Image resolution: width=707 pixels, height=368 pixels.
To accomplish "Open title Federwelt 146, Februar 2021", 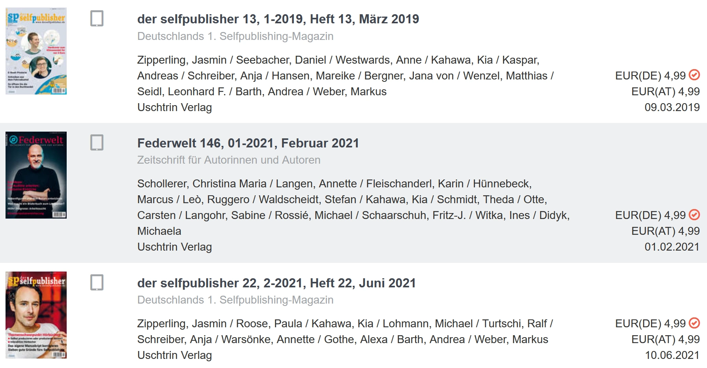I will 248,143.
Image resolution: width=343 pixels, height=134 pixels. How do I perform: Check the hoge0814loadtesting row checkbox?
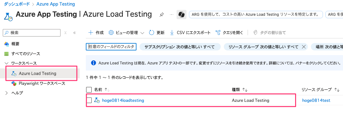(x=89, y=101)
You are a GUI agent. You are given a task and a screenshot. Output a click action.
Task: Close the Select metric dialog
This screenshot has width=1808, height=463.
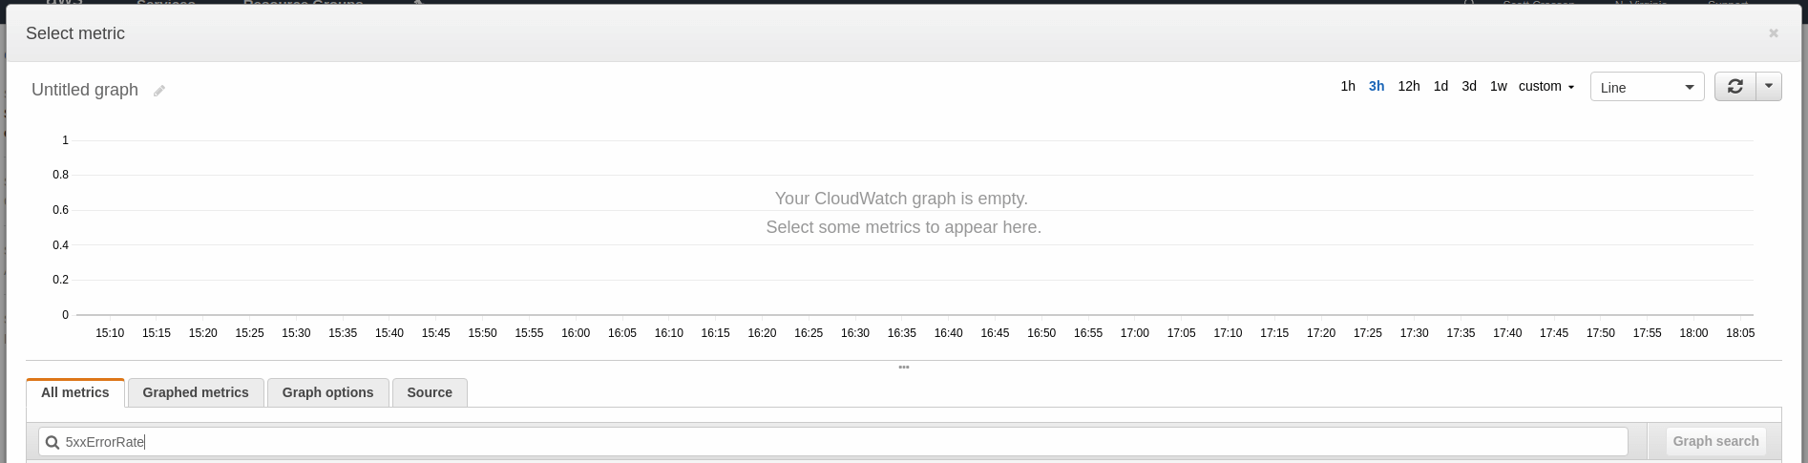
==========
_Directions for this task_.
Answer with a single number: the count of lines in the entries that hold the word "screenshot".

_Result for this task_.
2